Neues Zugangsgebäude

Neues Zugangsgebäude

Der Bahnhof am S-Bahn-Ring wurde 1880 als Anschluss für die Villenkolonie Westend angelegt. Das Bahnhofsgebäude wurde 1883/84 von Heinrich Kayser und Karl von Großheim im Neorenaissancestil in Ziegel und Sandstein errichtet. Nach dem Architekten auch Kayser-Bahnhof genannt, wurde daraus der “Kaiser-Bahnhof”.

1980 wurde der Zugverkehr auf dem westlichen Teil des S-Bahn-Rings durch die für den Betrieb zuständige Reichsbahn (DDR) eingestellt. Das Bahnhofsgebäude stand bis 1988 leer. Danach wurde es bis Ende 2001 von der Karl-Hofer-Gesellschaft als Atelier- und Austellungsgebäude (Künstlerbahnhof) genutzt. Seit Juli 2002 ist das umgebaute Gebäude Sitz von Steuerberatern, Immobilienhändlern, Finanzunternehmen, der Weinhandlung Markgräfler und des Kaupert Media Verlags , der unter anderem jährlich neu Kauperts Straßenführer durch Berlin herausgibt.

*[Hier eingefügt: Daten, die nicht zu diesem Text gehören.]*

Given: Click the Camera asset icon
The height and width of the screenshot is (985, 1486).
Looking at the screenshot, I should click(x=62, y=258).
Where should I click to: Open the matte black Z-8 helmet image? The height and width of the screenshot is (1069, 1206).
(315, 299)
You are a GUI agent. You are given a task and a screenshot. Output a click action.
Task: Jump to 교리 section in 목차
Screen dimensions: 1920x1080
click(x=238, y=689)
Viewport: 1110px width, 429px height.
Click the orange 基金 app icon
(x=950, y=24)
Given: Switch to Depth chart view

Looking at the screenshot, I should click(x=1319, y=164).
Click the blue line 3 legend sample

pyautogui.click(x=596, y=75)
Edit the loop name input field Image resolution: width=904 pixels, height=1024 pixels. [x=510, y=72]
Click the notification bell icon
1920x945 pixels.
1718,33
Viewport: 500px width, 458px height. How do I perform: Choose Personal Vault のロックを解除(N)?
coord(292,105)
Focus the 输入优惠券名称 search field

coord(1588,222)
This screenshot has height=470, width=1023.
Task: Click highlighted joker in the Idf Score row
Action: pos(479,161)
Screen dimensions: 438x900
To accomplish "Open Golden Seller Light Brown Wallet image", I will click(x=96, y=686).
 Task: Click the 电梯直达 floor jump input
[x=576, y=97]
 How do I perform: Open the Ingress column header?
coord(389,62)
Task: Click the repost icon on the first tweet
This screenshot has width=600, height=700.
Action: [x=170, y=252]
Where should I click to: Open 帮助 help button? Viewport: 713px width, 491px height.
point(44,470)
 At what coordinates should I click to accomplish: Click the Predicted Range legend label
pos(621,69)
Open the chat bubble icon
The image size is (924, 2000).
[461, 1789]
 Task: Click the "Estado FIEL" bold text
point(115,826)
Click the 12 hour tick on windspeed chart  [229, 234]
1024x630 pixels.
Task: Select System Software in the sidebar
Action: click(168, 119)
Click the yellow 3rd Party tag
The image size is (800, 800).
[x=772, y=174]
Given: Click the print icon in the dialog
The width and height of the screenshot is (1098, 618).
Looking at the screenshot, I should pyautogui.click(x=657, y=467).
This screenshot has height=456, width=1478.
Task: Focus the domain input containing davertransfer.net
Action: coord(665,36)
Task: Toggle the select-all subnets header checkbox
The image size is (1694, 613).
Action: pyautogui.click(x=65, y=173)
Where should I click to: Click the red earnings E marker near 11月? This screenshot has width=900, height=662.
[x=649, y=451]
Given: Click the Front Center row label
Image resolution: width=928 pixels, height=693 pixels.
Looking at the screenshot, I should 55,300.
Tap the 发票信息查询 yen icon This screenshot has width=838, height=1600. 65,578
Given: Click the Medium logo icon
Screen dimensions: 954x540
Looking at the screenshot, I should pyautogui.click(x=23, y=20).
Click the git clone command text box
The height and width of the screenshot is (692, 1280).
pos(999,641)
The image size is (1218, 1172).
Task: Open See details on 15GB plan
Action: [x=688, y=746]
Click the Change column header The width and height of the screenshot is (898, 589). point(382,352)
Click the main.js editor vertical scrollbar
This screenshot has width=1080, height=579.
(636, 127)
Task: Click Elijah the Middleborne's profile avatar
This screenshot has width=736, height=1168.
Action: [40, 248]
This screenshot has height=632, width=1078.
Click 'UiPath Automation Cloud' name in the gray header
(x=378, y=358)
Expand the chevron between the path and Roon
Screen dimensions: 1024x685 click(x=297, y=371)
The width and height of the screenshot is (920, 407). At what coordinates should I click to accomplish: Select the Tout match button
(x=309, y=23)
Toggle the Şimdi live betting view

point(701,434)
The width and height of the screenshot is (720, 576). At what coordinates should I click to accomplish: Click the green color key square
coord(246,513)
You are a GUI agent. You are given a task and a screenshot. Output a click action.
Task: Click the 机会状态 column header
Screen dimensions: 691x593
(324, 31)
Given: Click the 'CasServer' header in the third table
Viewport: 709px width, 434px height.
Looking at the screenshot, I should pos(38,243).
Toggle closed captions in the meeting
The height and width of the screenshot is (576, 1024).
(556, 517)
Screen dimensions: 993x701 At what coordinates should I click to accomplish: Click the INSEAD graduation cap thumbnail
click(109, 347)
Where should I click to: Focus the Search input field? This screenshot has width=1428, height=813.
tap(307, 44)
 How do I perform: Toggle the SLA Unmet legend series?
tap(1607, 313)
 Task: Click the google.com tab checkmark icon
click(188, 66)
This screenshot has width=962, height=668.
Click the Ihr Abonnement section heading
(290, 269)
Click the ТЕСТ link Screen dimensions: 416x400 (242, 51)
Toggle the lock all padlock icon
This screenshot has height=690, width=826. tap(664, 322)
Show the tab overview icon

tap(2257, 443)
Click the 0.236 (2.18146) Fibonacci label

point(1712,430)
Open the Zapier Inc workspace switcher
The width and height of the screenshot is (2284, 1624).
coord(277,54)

Altes Bahnhofsgebäude, rückwärtige Ansicht

Altes Bahnhofsgebäude, rückwärtige Ansicht

Durch den Ausbau der Spandauer-Damm-Brücke wurde der alte Bahnhof in einen toten Winkel unterhalb des neuen Straßenniveaus gedrängt. 1993 Teilöffnung des Südrings und Bau zweier Zugangsgebäude in Glas-Stahl-Konstruktion und Wiederinbetriebnahme des S-Bahnhofes. Seit dem 16.06.2002 ist die Ringbahnstrecke wieder zur Gänze befahrbar.